The Devil's pitchfork was bleeding over his tan skin, only a breath away from the two bullet wounds he sported. Blood tracked its way down his chest and Anna watched it with mounting horror, her back still singing with pain.
"You will lead us to the Fountain," Angelica sneered, her upper lip drawing back dangerously. Neither of them responded, vicious glares their only way to fight back. They were stuck and all they could do was bide their time. They couldn't move now.

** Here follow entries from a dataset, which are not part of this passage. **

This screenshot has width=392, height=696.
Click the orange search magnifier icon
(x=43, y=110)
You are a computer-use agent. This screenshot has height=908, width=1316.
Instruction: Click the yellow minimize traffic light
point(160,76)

"Put another way. If I do not make it to the Fountain in time..." Blackbeard warned, holding Jack's voodoo doll over the burning candle until the smell of burning hair filled the cabin and all Jack could hear was the crackle of a flame against his head. He cradled his head between his head, trying to hold himself together when he felt like he was going to explode. Everything hurt and Anna could only watch in horror. "neither will you."
"We will have a wee look-see at those charts straightaway then, shall we?" Anna asked with a shaky grin, placing a soft hand on Jack's shoulder as he clutched his head. Blackbeard grinned, something dark that struck an unwilling fear deep into her soul.
Moments later, when they were beneath the blanket of night and finally, blissfully alone, Anna drew her fingers over his chest, lightly brushing against his new cuts. He hissed and she frowned, her eyes crumpled in sadness.
"Birdie, you are far too fragile," she said, attempting a grin but she meant it. Sometimes she liked to believe he was invincible. He rolled his eyes and brushed a strand of hair out of her eyes. His smile was soft, genuine, and she could see something beyond just the pirate, just the front. The pain he felt went deeper and the loss of the Cook, the innocent man they unwittingly condemned. He felt what others assumed he couldn't, he was deeper than just the grin, the sword, the smirk. He was real and he was breakable. And that was frightening to her.
"The best of men feel pain, it's how we remember we are still among the living."